They were trialling for the 2020 international season. The World Cup regattas, the Olympic qualification regatta and the Olympics were all targets.

But then everything changed.

‘It was getting serious in Italy at the time,’ explains Emily, with Gavirate an hour north of Milan.

‘When we got to the airport in Milan to fly home, everyone was wearing face masks. It got quite scary quite fast. The week after we came back, the number of cases escalated in Italy.

‘The first two World Cups were meant to be in Italy and we expected them to be cancelled. It was a waiting game with the rest of the events, but we had to keep training as if everything was as normal.’

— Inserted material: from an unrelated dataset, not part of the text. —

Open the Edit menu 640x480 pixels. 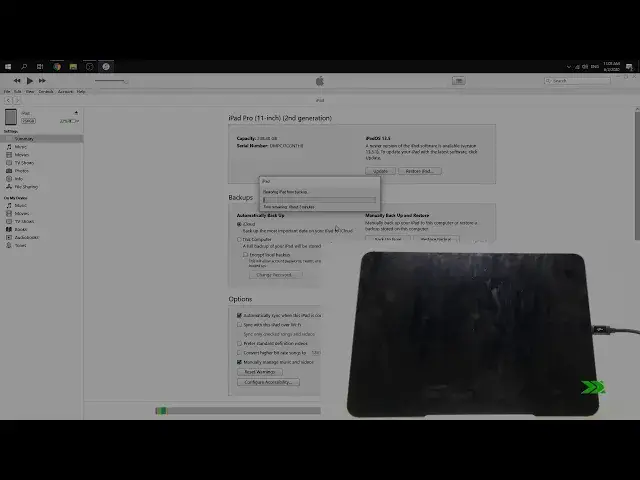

Next the final Olympic qualification regatta was cancelled and then this summer’s Olympics were postponed until July 2021 – the big target was moved, but the goal stays the same.

The extra year of training also means this group will be stronger when the Olympics roll around next year and they will be in a better place to qualify the four.

‘The majority of us are quite young so it’s promising for the future. This gives us a year to develop crews and it’s another year to get stronger, fitter and faster,’ Emily says.

‘It’s disappointing the Olympics have been pushed back as a lot of us had plans for after the summer – maybe take a year out, get a job and I was going to go back to college full time, whereas now that will be pushed back.’

Emily is a third-year Biological Sciences student at UCC. She has split third year over two years so she can juggle full-time training and college work. Now the plan is to push back fourth year by an extra year.

‘This might be the only opportunity I get to compete at an Olympics, so I need to make the most of it,’ she says.

‘It’s only another 12 months so I may as well give it everything. I might never get this chance again. Who knows what will happen in the future.’

The immediate future is training at home to keep her fitness levels up during the ongoing lockdown. That will keep her tipping by until she gets back on the water and turns up the dial again when attention hones back in on the Olympics and the possibilities it brings.

If everything goes according to plan, Emily could be Skibbereen Rowing Club’s first female Olympian.